MEHMET ŞANDIR (Devamla) - Gece çalışalım, saat onda başlayalım, pazar günü çalışalım. Hiçbir muhalefet partisi çalışmaktan kaçmıyor. Sabahlara kadar çalışalım ama gelin, şu görüşmeleri toplumun gözünün önünden saklamayın. Niye cuma?
İki, Milliyetçi Hareket Partisinin verdiği gensoruyu da cumaya aldınız. Bu doğru değil. Şimdi, biz bu gensoruyu çekeriz. Niye? Çünkü, biz deprem olayını toplumun nezdinde canlı tutmak istiyoruz.
Değerli arkadaşlar, deprem, oldu bitti değil; deprem yaşanıyor, hâlâ o deprem yaşanıyor, acılar yaşanıyor, çadırların altı su, insanlar soğuktan ölüyor. Yani bu acıyı yaşamak, bu acıyı gündemde tutmak bir sorumluluk değil mi? Bu amaçla biz, bu önergeyi verdik ve bunun milletin gözü önünde tartışılması? Darağacı asıp da kimseyi asmayacağız ama deprem gerçeğini tartışalım; arzumuz bu. Bunun için önerge veriyoruz ve diyoruz ki: "Bugünkü acıyı doğru tartışmazsak muhtemel acıyı öngöremeyiz." İşte "İstanbul depremi geliyor, Hatay depremi geliyor" deniliyor. Ama getiriyorsunuz, bir böyle hesap içinde cumaya getiriyorsunuz "İki önergeyi aynı günde tartışalım." diyorsunuz. Yapmayın! Buna tenezzül etmeyin. Buna muhtaç değilsiniz. Eğer birtakım açmazlarınız, sıkıntılarınız varsa, gelin muhalefetle birlikte çözüm üretelim. Bu tavır doğru değil değerli milletvekilleri. Grup yöneticileriniz böyle karar veriyor, eyvallah ama bu Meclisin huzuru çok önemli, bu Meclisin itibarı çok önemli.
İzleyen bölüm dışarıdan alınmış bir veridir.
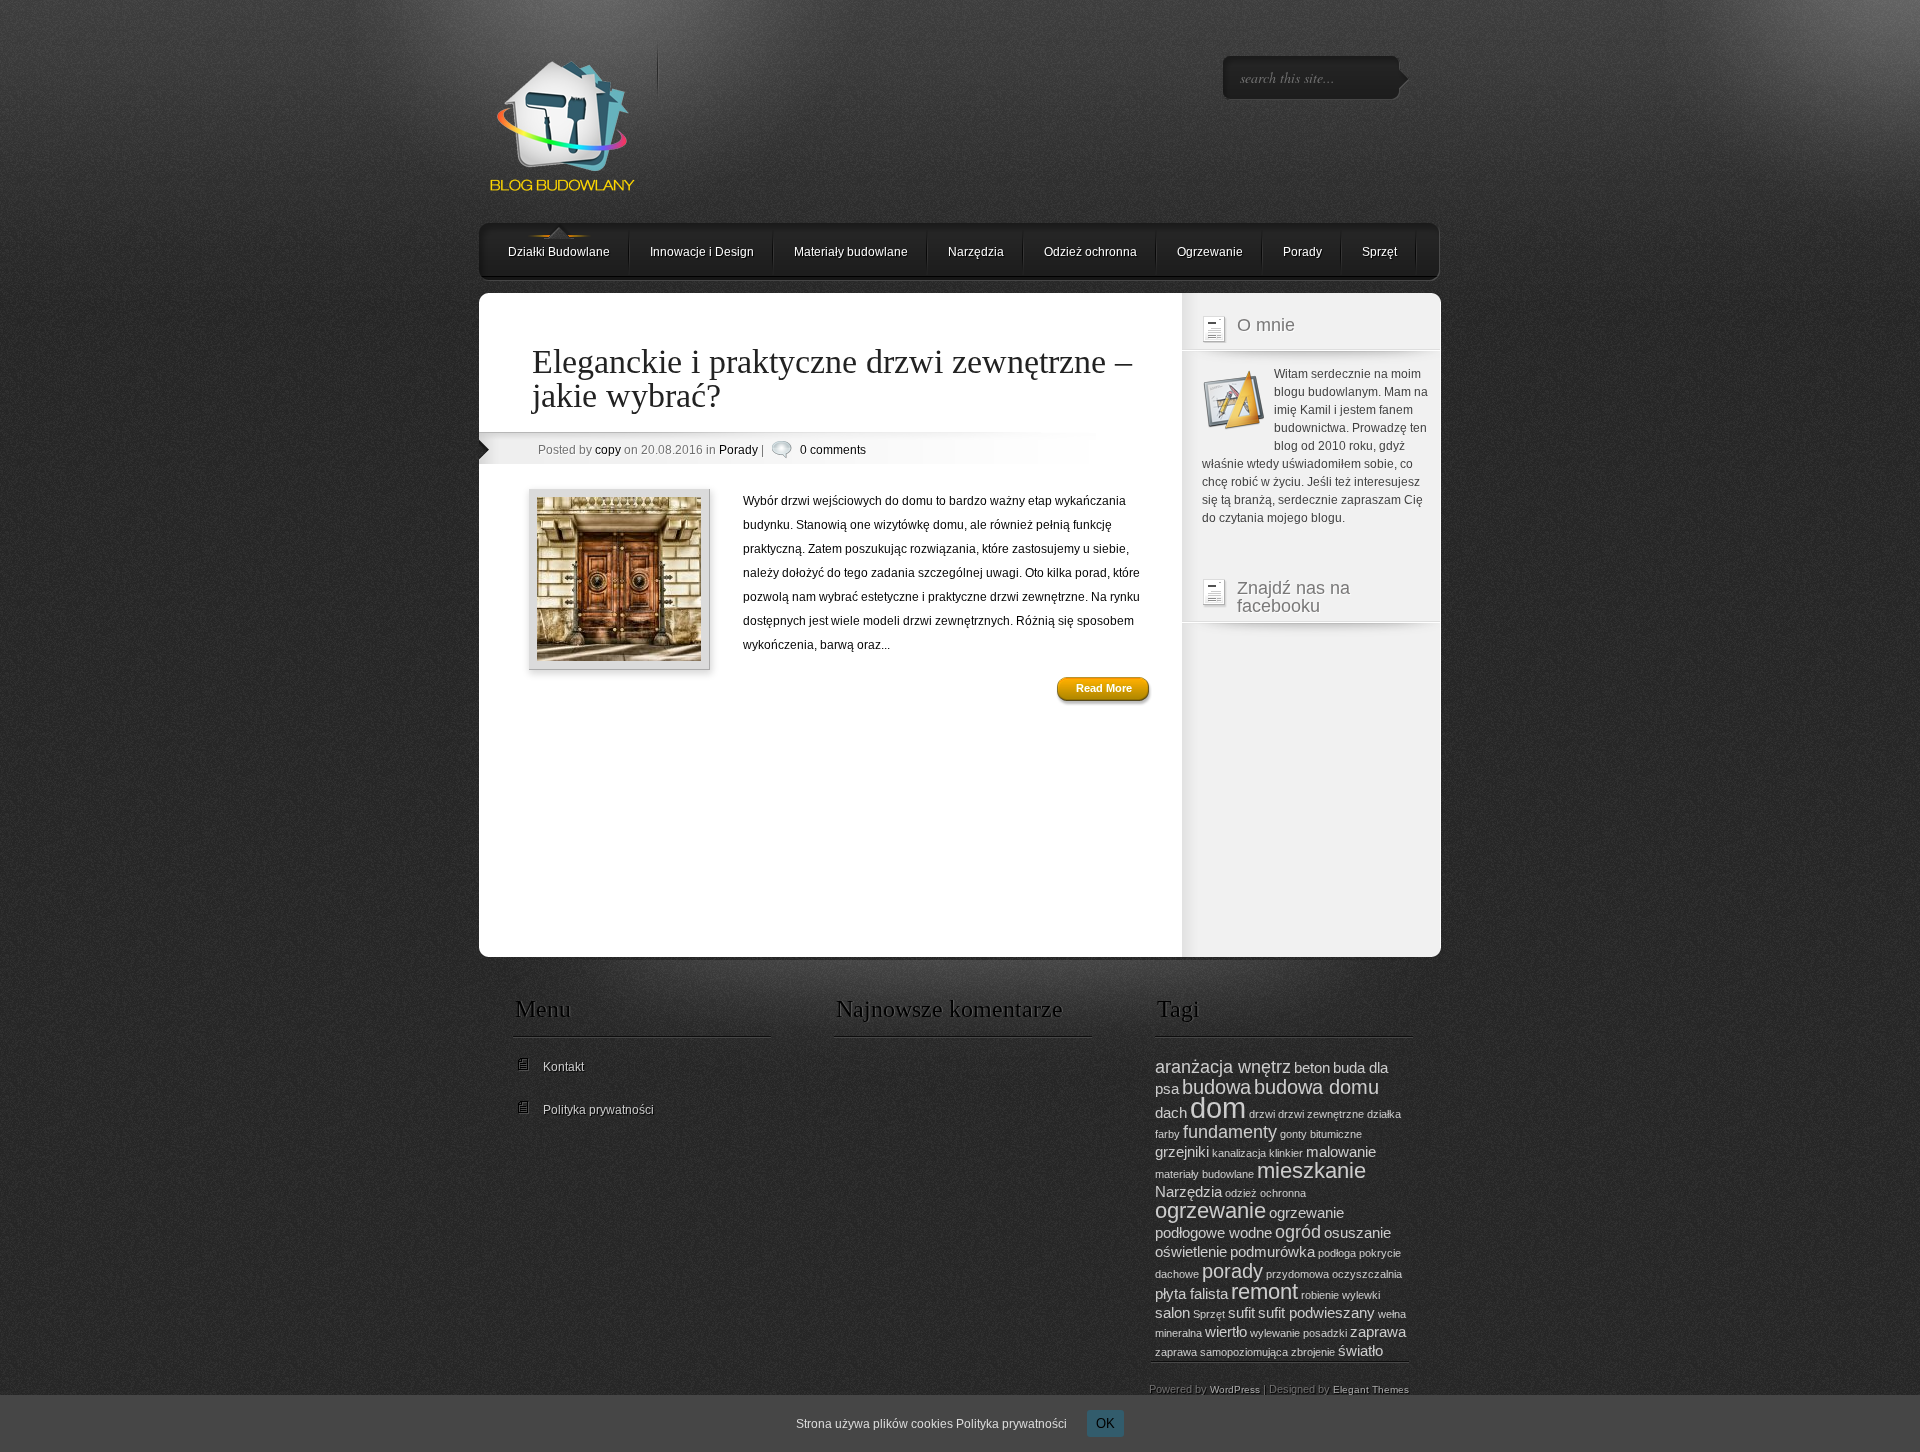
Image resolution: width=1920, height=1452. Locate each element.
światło (1360, 1350)
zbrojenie (1313, 1352)
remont (1264, 1291)
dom (1218, 1107)
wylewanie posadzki (1298, 1333)
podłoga (1337, 1253)
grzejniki (1182, 1151)
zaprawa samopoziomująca (1221, 1352)
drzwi (1262, 1114)
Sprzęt (1379, 252)
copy (608, 450)
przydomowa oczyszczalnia (1334, 1274)
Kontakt (563, 1067)
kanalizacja (1239, 1153)
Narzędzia (976, 252)
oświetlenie (1191, 1251)
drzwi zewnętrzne (1321, 1114)
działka (1384, 1114)
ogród (1298, 1232)
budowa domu (1316, 1087)
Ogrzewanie (1210, 252)
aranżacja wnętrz (1223, 1067)
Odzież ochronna (1090, 252)
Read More (1104, 688)
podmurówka (1272, 1251)
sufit (1241, 1312)
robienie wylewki (1340, 1295)
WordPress (1235, 1389)
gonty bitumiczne (1321, 1134)
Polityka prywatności (598, 1110)
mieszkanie (1311, 1170)
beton (1312, 1067)
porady (1232, 1271)
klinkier (1286, 1153)
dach (1171, 1112)
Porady (1302, 252)
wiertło (1226, 1331)
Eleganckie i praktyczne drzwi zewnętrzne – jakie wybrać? (832, 378)
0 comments (833, 450)
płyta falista (1191, 1293)
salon (1172, 1312)
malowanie (1341, 1151)
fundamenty (1230, 1132)
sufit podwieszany (1316, 1312)
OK (1105, 1423)
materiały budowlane (1204, 1174)
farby (1167, 1134)
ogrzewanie (1210, 1210)
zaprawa (1378, 1331)
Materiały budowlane (851, 252)
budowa (1216, 1087)
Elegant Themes (1371, 1389)
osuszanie (1357, 1232)
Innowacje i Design (702, 252)
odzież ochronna (1265, 1193)
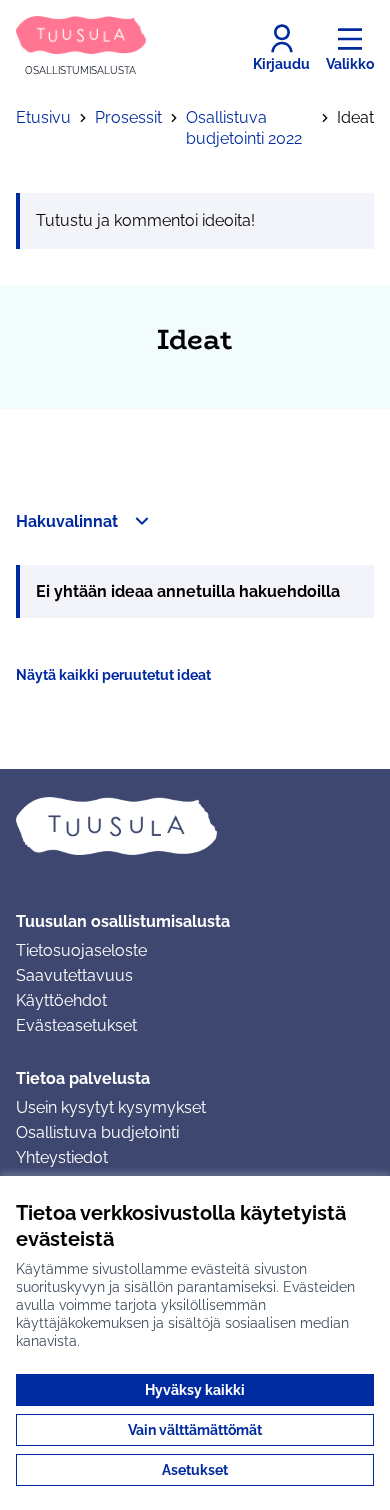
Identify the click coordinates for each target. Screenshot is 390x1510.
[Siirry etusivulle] (195, 826)
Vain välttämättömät (195, 1430)
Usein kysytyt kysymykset (111, 1107)
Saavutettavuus (74, 975)
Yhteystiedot (62, 1157)
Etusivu (43, 117)
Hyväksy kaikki (195, 1390)
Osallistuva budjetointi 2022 (244, 128)
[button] (85, 521)
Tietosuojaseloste (81, 950)
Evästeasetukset (76, 1025)
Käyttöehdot (61, 1000)
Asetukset (195, 1470)
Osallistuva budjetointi (97, 1132)
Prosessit (128, 117)
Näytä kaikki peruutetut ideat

Bir diğer hadise: Yeniden, bitime kadar usulünü getirdiniz. Sayın Canikli, angarya yasaktır.
NURETTİN CANİKLİ (Giresun) - Ama bakın Sayın Şandır, sorumluluk bizde, Meclisin çalıştırılması sorumluluğu bizde.
MEHMET ŞANDIR (Devamla) - Angarya yasaktır. Bitime kadar çalışma usulü bu Meclise hakarettir değerli arkadaşlar. Bitime kadar... Siz angarya mı yüklüyorsunuz Meclise?
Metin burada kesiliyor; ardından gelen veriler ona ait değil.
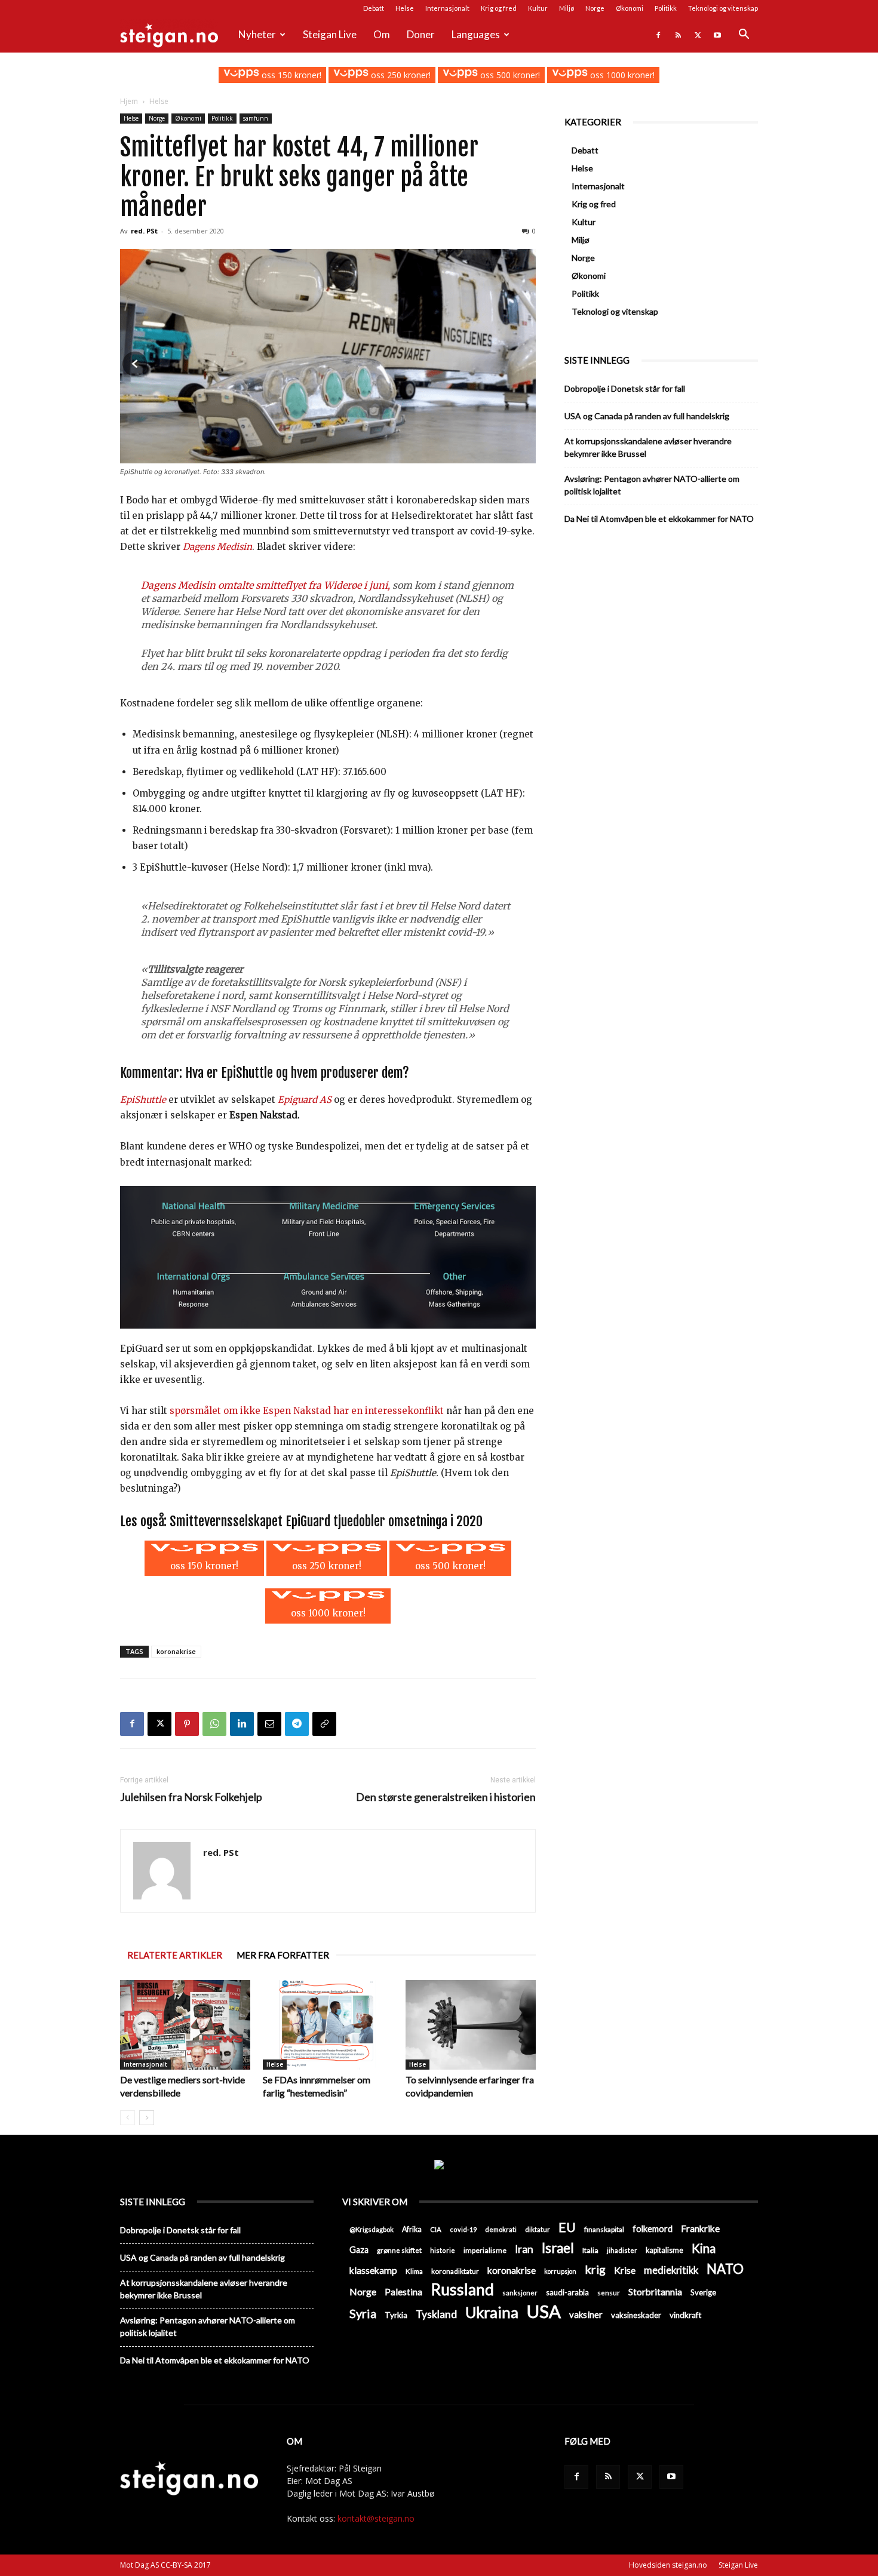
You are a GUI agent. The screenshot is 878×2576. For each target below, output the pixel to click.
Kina (704, 2248)
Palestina (403, 2291)
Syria (362, 2313)
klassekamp (373, 2270)
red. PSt (144, 230)
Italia (590, 2250)
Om (381, 34)
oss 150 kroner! (290, 75)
NURETTİN CANİKLİ (Giresun) - Biraz önce "Bu Meclis sabaha kadar çalışır." dediniz.
MEHMET ŞANDIR (Devamla) - Sabaha kadar çalışalım saat koyun. Ama yani bu angarya. Kabala derler Anadolu'da, kabala; şu işi bitir de git. Siz de bize diyorsunuz ki, şu sıra sayılı kanunu bitirinceye kadar çalışacaksınız. Ya bu, Meclise hakaret ya bu. Gözünüzü severim, böyle bir şey yok. Siz bize deyin ki, gelin şu kırk tane uluslararası sözleşmeyi çıkartalım. Çıkartalım; geçmişte örneğini koyduk bunun.
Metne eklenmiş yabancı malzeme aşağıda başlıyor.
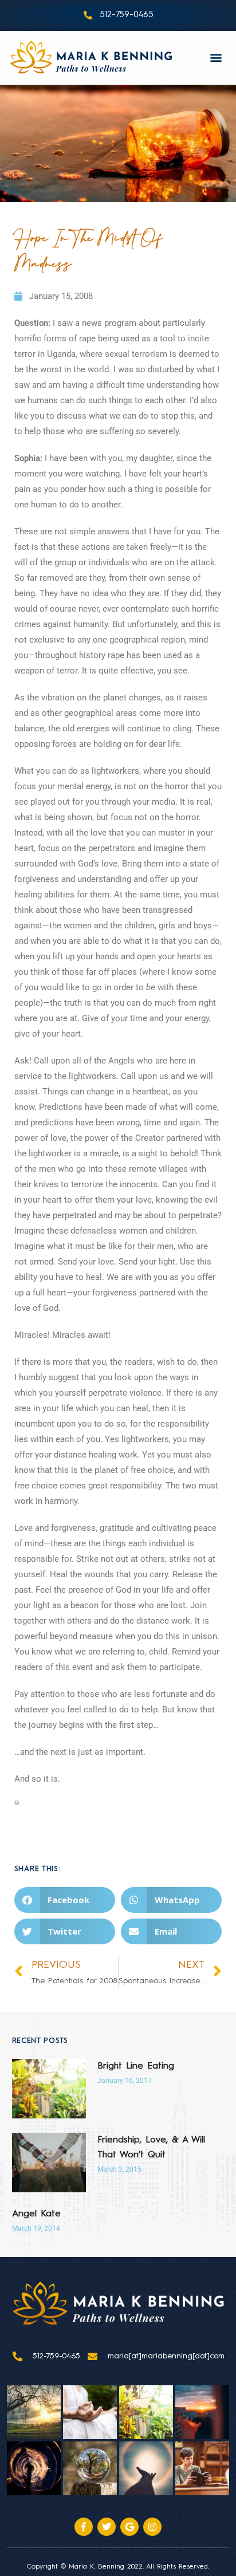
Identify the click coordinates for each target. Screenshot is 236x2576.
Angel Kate (36, 2214)
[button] (216, 57)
NURETTİN CANİKLİ (Giresun) - Bir günde bir tane çıkarabiliyoruz.
MEHMET ŞANDIR (Devamla) - Ama gözünüzü seveyim, yani böyle kavga yaparak?
(Mikrofon otomatik cihaz tarafından kapatıldı)
MEHMET ŞANDIR (Devamla) - Bizimle paylaştığınız, birlikte imza attığımız şeyleri bize sormadan değiştirerek gündem belirlemeye kalkarsanız olmaz. Yolun başındayız. Bu usul usul değil. Bundan vazgeçiniz değerli arkadaşlar.